Meat scandal: 'I didn't target major retailers'
Spar, Pick n Pay, Woolworths, Shoprite and Fruit & Veg City have been implicated in the meat saga.
JOHANNESBURG - Stellenbosch University's Professor Louw Hoffman on Sunday said his intention was not to name and shame supermarkets implicated in the scandal.
City Press released the names of the supermarkets identified as stocking incorrectly labelled meat products.
The stores include Pick n Pay, Shoprite, Fruit and Veg City, Woolworths and Spar.
Hoffman said the experiment was not designed to test which supermarkets complied with the labelling act.
He said it was to prove that the mislabelling of processed meat was common place in South Africa.
"I didn't want to name and shame. It was never a forensic study.
"If I was going to name and shame, I would have designed the experimental outline totally differently."
Hoffman's study found that nearly 60 percent of 139 products tested contained ingredients which were not listed on their labels.
Other meats added to the products included horse, donkey, water buffalo, goat and pork.
Just last month a number of supermarket retailers said they trusted the meat products on their shelves as what they are said to be.
At the time Spar's Western Cape Marketing Director Colin Patterson said their stores were managed by their owners and they had to adhere to selling meat that was not tainted with strange animal by-products.
"We've communicated to all our retailers. Everyone has signed up in terms of their commitment and showing what has been advertised and said on the label is indeed exactly what it is."

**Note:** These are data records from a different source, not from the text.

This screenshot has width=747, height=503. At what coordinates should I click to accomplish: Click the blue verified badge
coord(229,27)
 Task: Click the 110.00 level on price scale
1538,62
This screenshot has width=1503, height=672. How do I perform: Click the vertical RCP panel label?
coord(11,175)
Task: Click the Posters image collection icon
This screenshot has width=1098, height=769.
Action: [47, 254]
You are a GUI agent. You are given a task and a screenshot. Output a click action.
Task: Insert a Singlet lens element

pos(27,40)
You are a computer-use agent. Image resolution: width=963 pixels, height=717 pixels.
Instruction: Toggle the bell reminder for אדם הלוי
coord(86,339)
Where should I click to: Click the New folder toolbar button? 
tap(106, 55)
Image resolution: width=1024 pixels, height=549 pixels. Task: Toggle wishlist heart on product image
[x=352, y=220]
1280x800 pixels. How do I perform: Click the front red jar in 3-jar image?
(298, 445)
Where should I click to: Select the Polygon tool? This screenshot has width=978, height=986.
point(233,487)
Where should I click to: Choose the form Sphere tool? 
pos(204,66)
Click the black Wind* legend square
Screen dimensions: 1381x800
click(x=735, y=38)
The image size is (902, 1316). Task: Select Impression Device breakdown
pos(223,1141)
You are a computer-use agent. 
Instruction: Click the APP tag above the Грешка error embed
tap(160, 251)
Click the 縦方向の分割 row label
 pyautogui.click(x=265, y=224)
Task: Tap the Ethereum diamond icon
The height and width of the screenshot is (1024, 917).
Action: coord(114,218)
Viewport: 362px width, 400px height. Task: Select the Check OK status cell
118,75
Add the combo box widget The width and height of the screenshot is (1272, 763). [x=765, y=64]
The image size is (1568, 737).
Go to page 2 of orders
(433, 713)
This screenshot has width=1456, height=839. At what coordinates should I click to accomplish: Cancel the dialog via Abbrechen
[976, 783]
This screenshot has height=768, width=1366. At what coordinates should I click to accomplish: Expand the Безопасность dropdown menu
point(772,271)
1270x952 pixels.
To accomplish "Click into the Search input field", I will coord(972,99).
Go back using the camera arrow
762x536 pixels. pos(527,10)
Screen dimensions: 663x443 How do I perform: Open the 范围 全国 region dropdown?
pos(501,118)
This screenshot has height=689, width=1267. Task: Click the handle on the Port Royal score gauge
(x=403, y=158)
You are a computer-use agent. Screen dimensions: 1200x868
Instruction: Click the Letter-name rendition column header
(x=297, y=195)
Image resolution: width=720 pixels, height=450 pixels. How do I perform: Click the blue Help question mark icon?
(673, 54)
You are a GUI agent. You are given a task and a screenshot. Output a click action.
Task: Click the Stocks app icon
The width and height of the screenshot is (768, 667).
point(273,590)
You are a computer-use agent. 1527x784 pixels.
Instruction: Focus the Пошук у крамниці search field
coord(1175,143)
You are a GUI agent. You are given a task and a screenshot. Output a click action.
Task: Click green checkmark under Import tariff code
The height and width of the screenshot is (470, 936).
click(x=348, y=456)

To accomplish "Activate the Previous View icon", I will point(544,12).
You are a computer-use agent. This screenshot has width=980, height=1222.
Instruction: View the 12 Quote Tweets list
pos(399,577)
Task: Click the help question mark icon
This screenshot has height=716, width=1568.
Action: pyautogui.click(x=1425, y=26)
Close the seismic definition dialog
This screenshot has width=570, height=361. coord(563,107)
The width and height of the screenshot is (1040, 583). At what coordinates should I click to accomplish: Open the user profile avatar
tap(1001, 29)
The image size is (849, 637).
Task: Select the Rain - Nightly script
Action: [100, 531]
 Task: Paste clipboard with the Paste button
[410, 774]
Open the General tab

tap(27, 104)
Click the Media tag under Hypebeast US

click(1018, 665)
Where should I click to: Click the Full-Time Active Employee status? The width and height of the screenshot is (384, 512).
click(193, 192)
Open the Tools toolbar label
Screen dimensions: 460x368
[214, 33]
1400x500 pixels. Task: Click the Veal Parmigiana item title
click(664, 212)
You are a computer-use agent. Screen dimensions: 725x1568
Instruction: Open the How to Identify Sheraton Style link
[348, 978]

But Patterson said he would not put his head on a block and say that all store owners were sticking to their agreements.
He said Spar had never detected a problem with any of their meat products.
"You must remember that our stores are owner-managed and while everyone has committed and signed up to the agreed standards it is still very difficult to say I can guarantee 100 percent that there is absolutely no problems with the mince or whatever."
Meanwhile, Pick 'n Pay's Peter Arnold said their meat had been scrutinised for strange animal products and nothing odd has been detected.
"We've tested about 700 products and we're happy to say that we've not found any trace of horse or donkey or buffalo or anything in any of our meat selection. We're very proud of that fact."